2. A method as claimed in claim 1, wherein the method comprises
iterating the steps of: z) obtaining a retained execution history
for the program code; a) iteratively performing the steps a1) to
a4), wherein in steps a2) and a3) the subset and the execution
history to copy are determined from the set comprising the retained
execution history and the generated execution histories; b)
determining an execution history to retain from the set comprising
the retained execution history and generated execution histories,
using at least one constraint of the program code; and c) repeating
step a) and subsequent steps using the determined execution history
as the retained execution history.
3. A method as claimed in claim 1, wherein the method further
comprises iterating the steps of: generating a set of execution
histories by performing the steps a1) to a4); obtaining output
values for the set of execution histories; determining whether to
retain the output values for the set of execution histories or
retained output values for a previously generated set of execution
histories.
4. A method as claimed in claim 1, wherein an execution history
further comprises a stored set of weights indicating how well
constraints in the program code have been met by the values
provided for the random procedures; in step a1), if the statement
is a constraint, the step includes determining a weight indicating
how well the defined constraint has been met by the execution of
the copy of the code and storing the weight in the execution
history; and, in steps a2) and a3) the determination is made using
the weights stored in the execution histories.
5. A method as claimed in claim 1, wherein the program code further
comprises statements including: monitoring procedures to return
values when executed; and wherein in step a1), if the statement is
a monitoring procedure, the step includes returning a value
determined using the values stored in the execution history.
6. A method as claimed in claim 1, wherein in step a2) the
determination uses every constraint that has been executed while
generating the execution history.
7. A method as claimed in claim 1, wherein at least one random
procedure is defined in terms of a random distribution.
8. A method as claimed in claim 1, wherein at least one constraint
is defined in terms of a random distribution and a corresponding
value, and how well the constraint is met is determined by
calculating the likelihood of the random distribution returning the
corresponding value.
9. A method as claimed in claim 8, wherein a plurality of
constraints are defined in terms of a random distribution and a
corresponding value, and how well the plurality of constraints are
met is determined by calculating the combined likelihood of the
random distributions returning their corresponding values.
10. A method as claimed in claim 1, wherein the plurality of new
execution histories are generated using distinct system processes,
and the generating includes the step of copying at least one of the
distinct system processes.
11. A method as claimed in claim 10, wherein the step of copying at
least one of the distinct processes is performed using a dedicated
operating system command for copying a system process.
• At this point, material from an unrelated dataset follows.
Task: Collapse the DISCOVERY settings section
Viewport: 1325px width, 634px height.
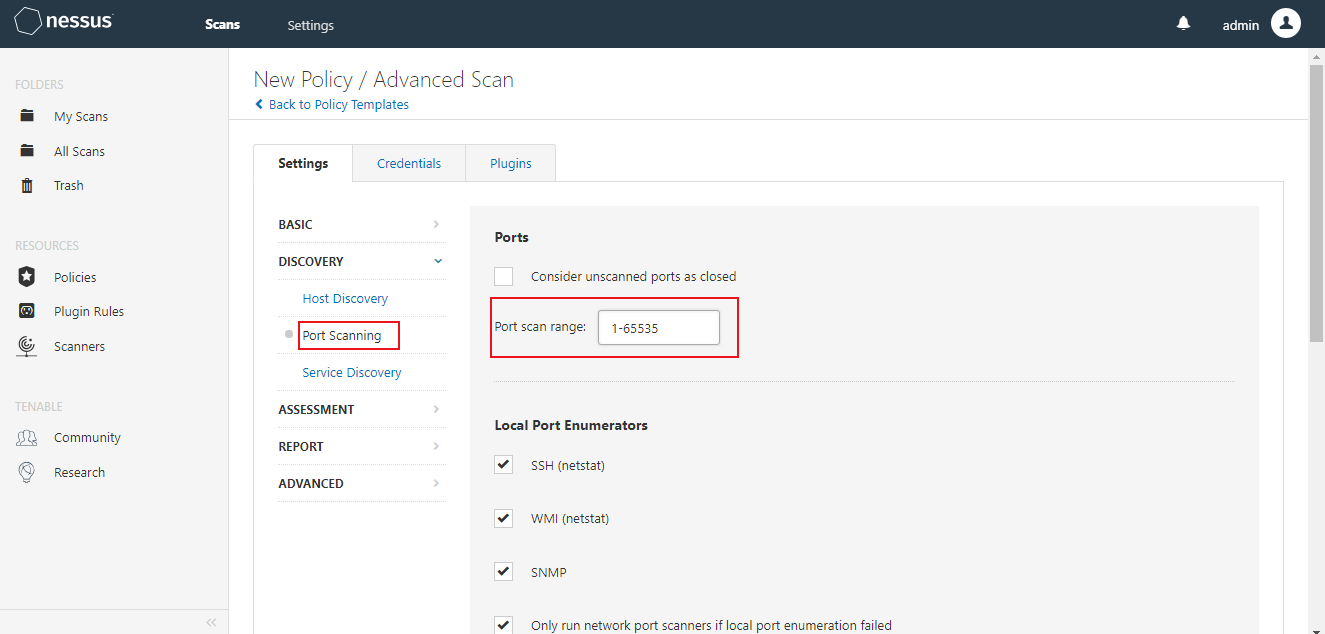Action: pyautogui.click(x=437, y=262)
12. A method as claimed in claim 9, wherein the dedicated operating
system command calls a dedicated hardware command for copying a
system process implemented in the hardware of the at least one
computing device.
13. A method as claimed in claim 12, wherein the hardware of the at
least one computing device is optimised to efficiently copy a
system process.
14. A method as claimed in claim 1, wherein a first and a second
new execution history are generated by a first and a second
computing device.
15. At least one computing device arranged to perform the method of
claim 1.
16. At least one computing device as claimed in claim 15,
comprising hardware arranged to perform a dedicated command to copy
a system process.
17. A computer program product arranged, when executed on at least
one computing device, to perform the method of claim 1.
18. (canceled)
Description
FIELD OF THE INVENTION
[0001] The present invention concerns methods and devices for
executing program code of a probabilistic programming language.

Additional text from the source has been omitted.